=== Data for processing ===

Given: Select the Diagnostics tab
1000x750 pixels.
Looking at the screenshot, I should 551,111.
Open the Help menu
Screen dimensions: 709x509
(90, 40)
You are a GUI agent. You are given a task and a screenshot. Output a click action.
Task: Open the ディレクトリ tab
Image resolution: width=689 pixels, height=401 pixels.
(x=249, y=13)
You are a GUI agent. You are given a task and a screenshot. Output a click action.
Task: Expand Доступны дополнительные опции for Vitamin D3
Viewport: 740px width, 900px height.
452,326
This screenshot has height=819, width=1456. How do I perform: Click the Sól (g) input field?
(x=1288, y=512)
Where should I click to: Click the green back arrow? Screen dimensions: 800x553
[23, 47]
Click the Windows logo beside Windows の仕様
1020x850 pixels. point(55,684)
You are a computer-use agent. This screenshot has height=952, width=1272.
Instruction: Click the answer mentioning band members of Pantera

===

Exercise details: All of the data above needs to be written out exactly.

Result for this exercise:
Given: Select the Diagnostics tab
1000x750 pixels.
Looking at the screenshot, I should 551,111.
Open the Help menu
Screen dimensions: 709x509
(90, 40)
You are a GUI agent. You are given a task and a screenshot. Output a click action.
Task: Open the ディレクトリ tab
Image resolution: width=689 pixels, height=401 pixels.
(x=249, y=13)
You are a GUI agent. You are given a task and a screenshot. Output a click action.
Task: Expand Доступны дополнительные опции for Vitamin D3
Viewport: 740px width, 900px height.
452,326
This screenshot has height=819, width=1456. How do I perform: Click the Sól (g) input field?
(x=1288, y=512)
Where should I click to: Click the green back arrow? Screen dimensions: 800x553
[23, 47]
Click the Windows logo beside Windows の仕様
1020x850 pixels. point(55,684)
You are a computer-use agent. This screenshot has height=952, width=1272.
Instruction: Click the answer mentioning band members of Pantera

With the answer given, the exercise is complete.